#### WHAT THE EXERCISE ASKS:
Each line of the data below from the one holding "دليل قوة الجرارات: 50" to the one holding "لودر زاحف (354, 1169)", inclusive, is to be reproduced exactly; no other line belongs in the answer.

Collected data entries
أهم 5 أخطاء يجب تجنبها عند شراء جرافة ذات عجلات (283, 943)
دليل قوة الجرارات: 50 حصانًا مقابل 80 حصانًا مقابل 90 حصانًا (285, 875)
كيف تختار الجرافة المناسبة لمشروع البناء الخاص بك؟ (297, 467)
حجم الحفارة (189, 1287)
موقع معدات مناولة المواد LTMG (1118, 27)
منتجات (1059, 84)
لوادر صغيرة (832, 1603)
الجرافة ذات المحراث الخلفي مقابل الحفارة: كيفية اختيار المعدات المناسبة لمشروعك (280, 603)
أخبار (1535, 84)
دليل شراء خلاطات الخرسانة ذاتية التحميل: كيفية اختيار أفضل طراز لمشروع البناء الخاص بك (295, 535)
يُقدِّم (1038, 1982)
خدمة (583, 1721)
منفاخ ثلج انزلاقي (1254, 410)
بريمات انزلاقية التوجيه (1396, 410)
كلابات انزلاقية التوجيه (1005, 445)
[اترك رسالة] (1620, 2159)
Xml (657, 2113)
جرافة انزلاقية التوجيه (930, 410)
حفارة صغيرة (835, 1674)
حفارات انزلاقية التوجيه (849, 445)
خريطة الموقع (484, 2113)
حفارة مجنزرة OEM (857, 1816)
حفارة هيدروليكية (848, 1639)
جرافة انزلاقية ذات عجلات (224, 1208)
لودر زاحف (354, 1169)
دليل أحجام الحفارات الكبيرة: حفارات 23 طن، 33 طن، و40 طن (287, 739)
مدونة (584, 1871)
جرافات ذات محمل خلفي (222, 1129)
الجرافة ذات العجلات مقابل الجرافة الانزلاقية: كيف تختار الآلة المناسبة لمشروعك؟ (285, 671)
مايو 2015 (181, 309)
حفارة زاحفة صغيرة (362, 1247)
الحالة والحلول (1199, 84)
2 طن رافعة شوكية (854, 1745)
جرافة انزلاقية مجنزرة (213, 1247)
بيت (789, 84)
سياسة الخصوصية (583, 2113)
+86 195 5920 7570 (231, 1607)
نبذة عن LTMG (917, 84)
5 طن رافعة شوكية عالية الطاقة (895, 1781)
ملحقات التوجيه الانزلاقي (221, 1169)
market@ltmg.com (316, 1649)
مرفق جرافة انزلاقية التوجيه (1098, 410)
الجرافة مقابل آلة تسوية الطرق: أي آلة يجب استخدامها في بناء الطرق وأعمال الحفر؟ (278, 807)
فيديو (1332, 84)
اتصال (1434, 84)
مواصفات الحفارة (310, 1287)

#### WRITTEN RESPONSE:
دليل قوة الجرارات: 50 حصانًا مقابل 80 حصانًا مقابل 90 حصانًا (285, 875)
كيف تختار الجرافة المناسبة لمشروع البناء الخاص بك؟ (297, 467)
حجم الحفارة (189, 1287)
موقع معدات مناولة المواد LTMG (1118, 27)
منتجات (1059, 84)
لوادر صغيرة (832, 1603)
الجرافة ذات المحراث الخلفي مقابل الحفارة: كيفية اختيار المعدات المناسبة لمشروعك (280, 603)
أخبار (1535, 84)
دليل شراء خلاطات الخرسانة ذاتية التحميل: كيفية اختيار أفضل طراز لمشروع البناء الخاص بك (295, 535)
يُقدِّم (1038, 1982)
خدمة (583, 1721)
منفاخ ثلج انزلاقي (1254, 410)
بريمات انزلاقية التوجيه (1396, 410)
كلابات انزلاقية التوجيه (1005, 445)
[اترك رسالة] (1620, 2159)
Xml (657, 2113)
جرافة انزلاقية التوجيه (930, 410)
حفارة صغيرة (835, 1674)
حفارات انزلاقية التوجيه (849, 445)
خريطة الموقع (484, 2113)
حفارة مجنزرة OEM (857, 1816)
حفارة هيدروليكية (848, 1639)
جرافة انزلاقية ذات عجلات (224, 1208)
لودر زاحف (354, 1169)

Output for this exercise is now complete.